CI and exit codes¶
Razin supports CI gating by severity threshold and aggregate score.
Exit code controls¶
# Fail if any high-severity finding exists
razin scan -r . --fail-on high --no-stdout
# Fail if aggregate score is 70 or above
razin scan -r . --fail-on-score 70 --no-stdout
# Either condition can fail the job
razin scan -r . --fail-on medium --fail-on-score 50 --no-stdout
Display filters vs gating¶
Display filters do not alter scanner execution:
--min-severity--security-only--summary-only
Gating behavior:
--fail-onevaluates against full scan findings (after rule overrides).--fail-on-scoreevaluates the aggregate score from full findings (after rule overrides).
Example:
# Output only medium/high rows, but still fail if any low finding exists
razin scan -r . --min-severity medium --fail-on low --no-stdout
Rule overrides and CI¶
rule_overrides in config are policy-level controls and do affect CI thresholds.
rule_overrides:
MCP_REQUIRED:
max_severity: low
With this override, MCP_REQUIRED findings are capped before fail checks run.
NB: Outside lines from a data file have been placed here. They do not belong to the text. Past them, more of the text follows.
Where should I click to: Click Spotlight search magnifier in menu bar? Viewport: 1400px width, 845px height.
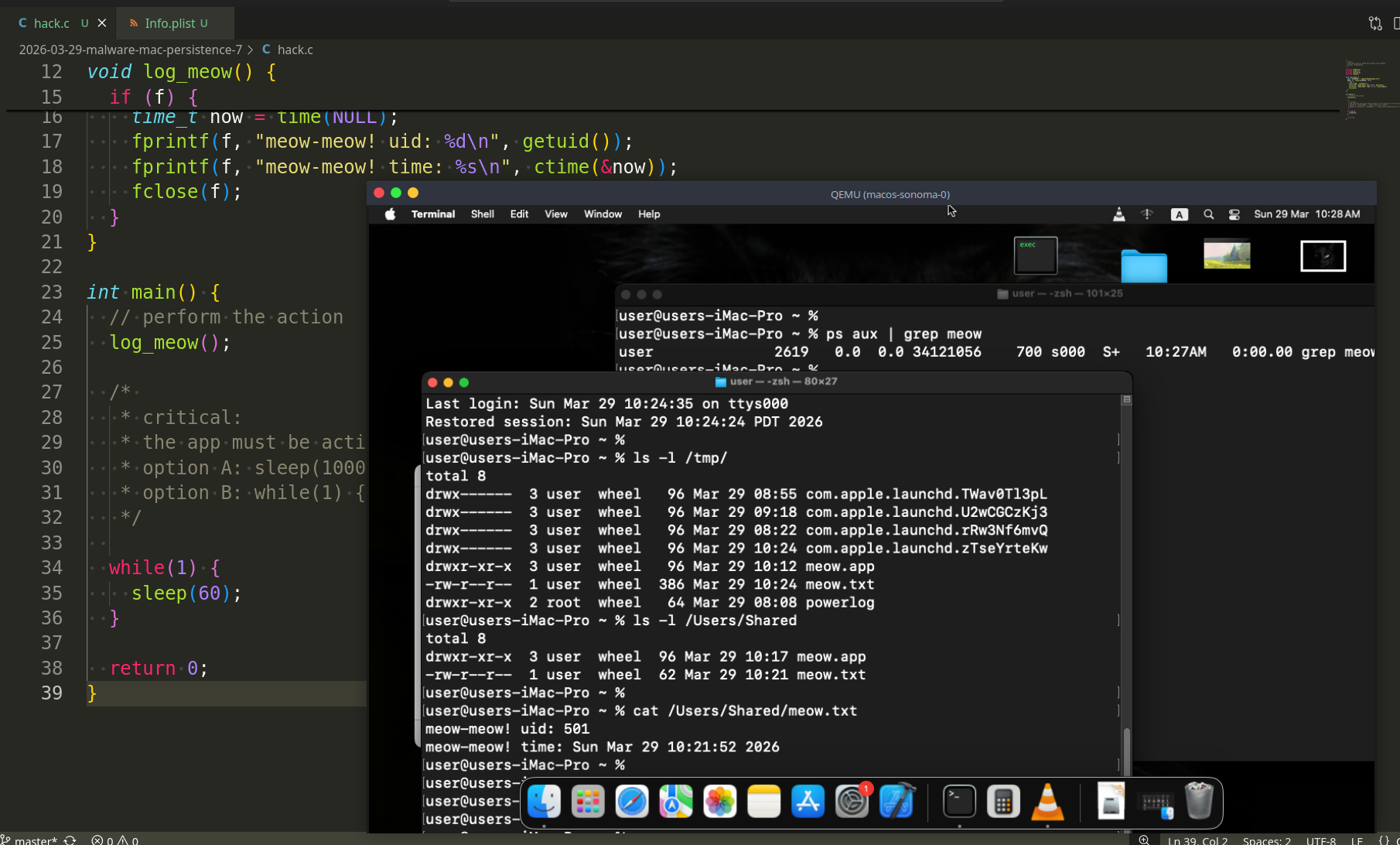click(x=1208, y=214)
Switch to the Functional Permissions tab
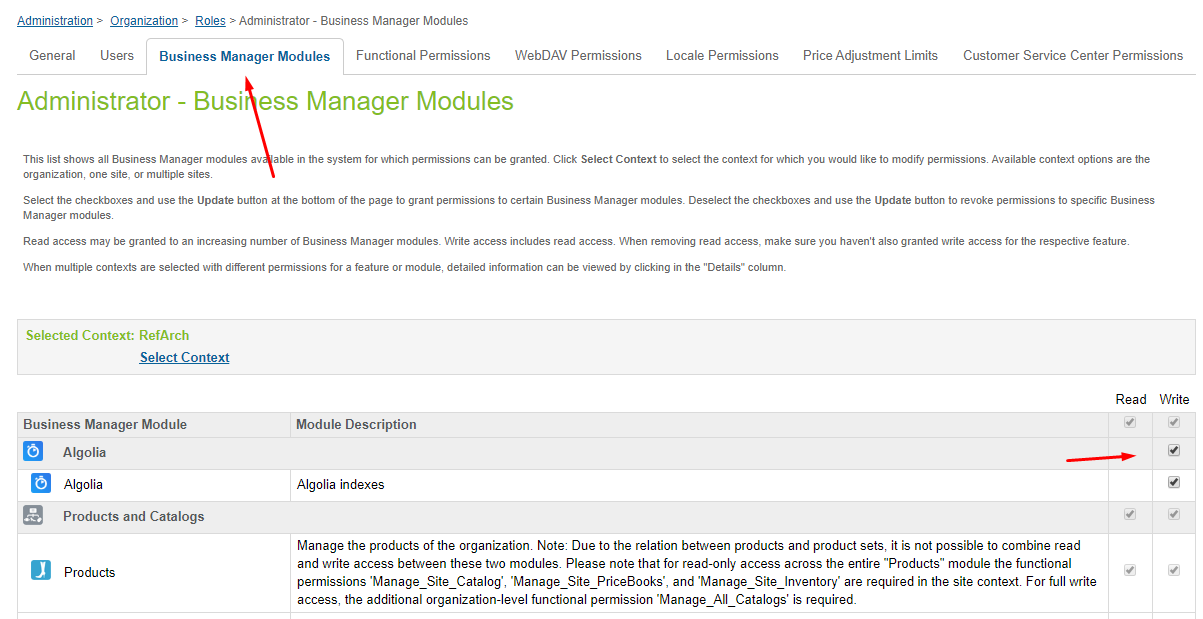The image size is (1203, 619). [422, 55]
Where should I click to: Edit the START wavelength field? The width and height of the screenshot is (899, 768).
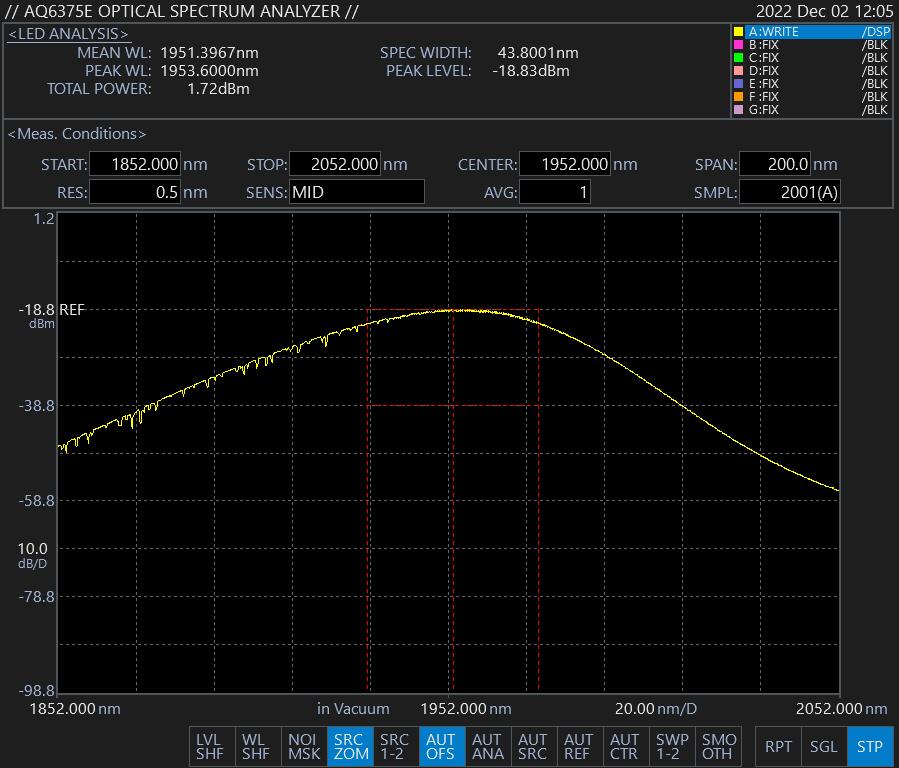click(x=135, y=165)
Rule-disable controls also affect CI because disabled rules do not execute:
rule_overrides:
MCP_REQUIRED:
enabled: false
Equivalent one-run CLI controls:
razin scan -r . --disable-rule MCP_REQUIRED
razin scan -r . --only-rules SECRET_REF --only-rules OPAQUE_BLOB
Rulepack composition in CI¶
# Merge enterprise rules and fail on duplicate IDs
razin scan -r . -R ./enterprise-rules --rules-mode overlay --duplicate-policy error
# Merge enterprise rules and let custom duplicates override bundled rules
razin scan -r . -R ./enterprise-rules --rules-mode overlay --duplicate-policy override
Example GitHub Actions step¶
- name: Run Razin gate
run: |
razin scan \
--root . \
--output-dir output/ \
--profile strict \
--summary-only \
--fail-on medium \
--fail-on-score 50
Docs CI checks in this repository¶
uv run mkdocs build --strict
uv run mdformat --check README.md docs
Link checks run in CI workflow against README.md and docs/ markdown files.